▶ [Task requirements]: Can you edit the rows below so that every "Viewport" becomes "Screen size" with nothing else changed, and leave the pictures out of your version?

[Rows in a dataset]
**********

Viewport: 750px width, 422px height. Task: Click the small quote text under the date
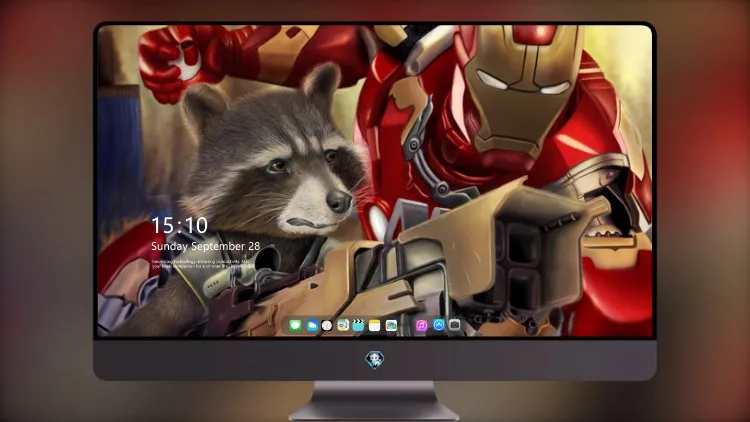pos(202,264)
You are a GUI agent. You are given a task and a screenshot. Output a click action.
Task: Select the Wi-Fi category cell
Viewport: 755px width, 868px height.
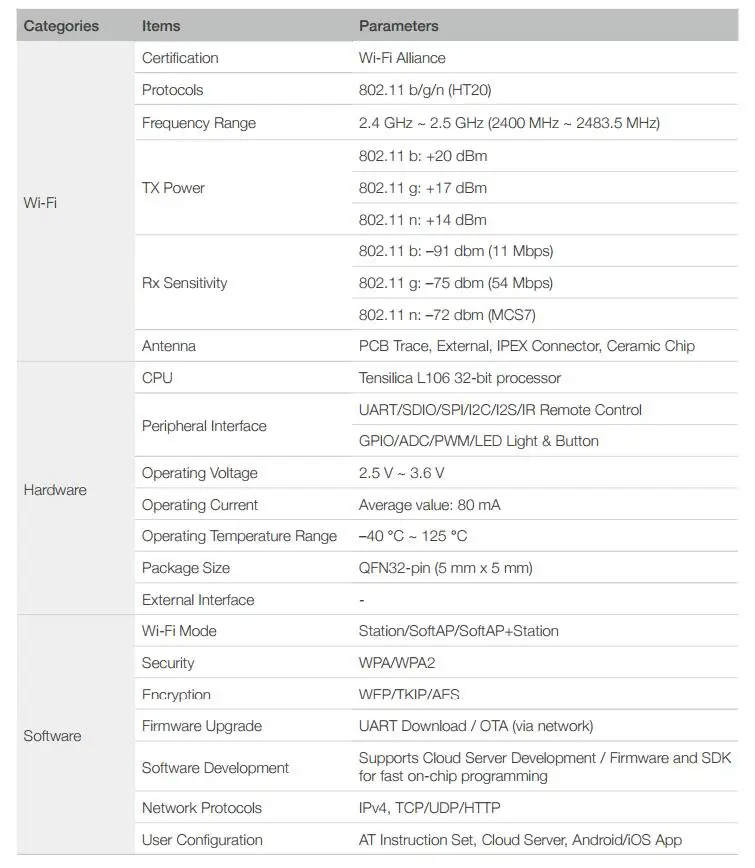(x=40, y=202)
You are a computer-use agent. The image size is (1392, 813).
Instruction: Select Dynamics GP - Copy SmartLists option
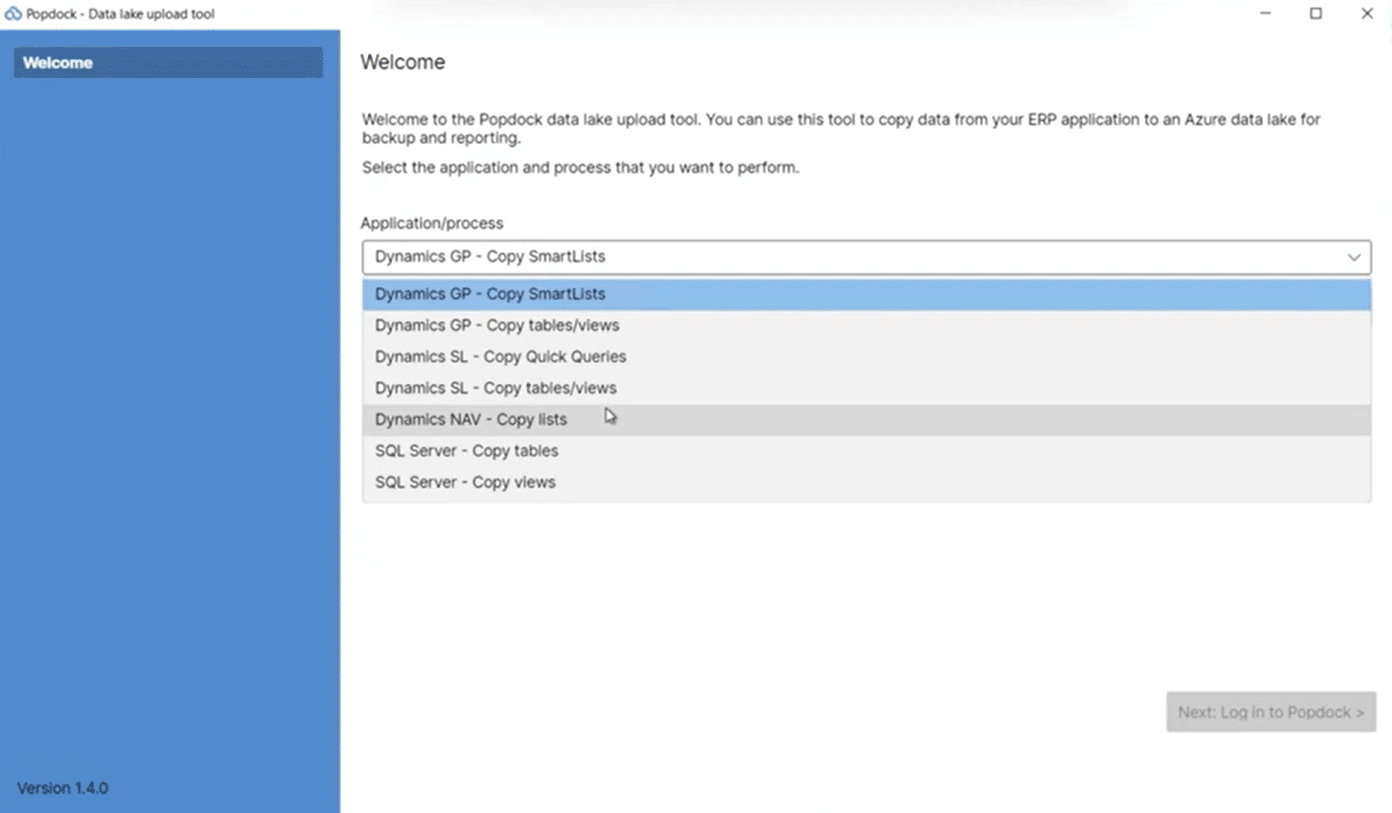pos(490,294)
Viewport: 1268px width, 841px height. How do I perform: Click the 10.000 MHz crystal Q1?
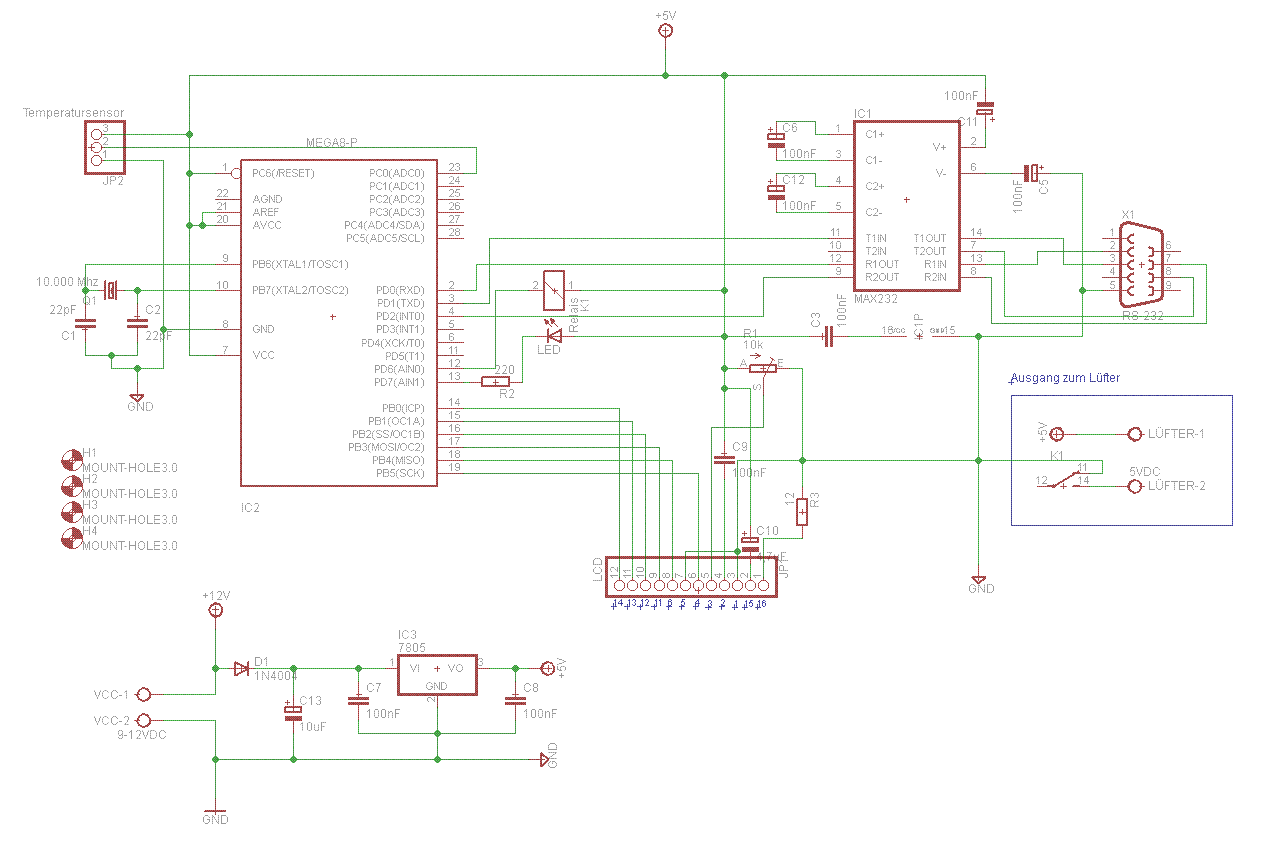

**********

▶ [Solution to this problem]:
Screen size: 750px width, 422px height. Task: Click the small quote text under the date
pos(202,264)
You are a GUI agent. You are given a task and a screenshot. Output a click action.
Task: Select the Wi-Fi category cell
Screen size: 755px width, 868px height.
(x=40, y=202)
You are a computer-use agent. The image size is (1392, 813).
Instruction: Select Dynamics GP - Copy SmartLists option
pos(490,294)
Screen size: 1268px width, 841px height. How do I perform: Click the 10.000 MHz crystal Q1?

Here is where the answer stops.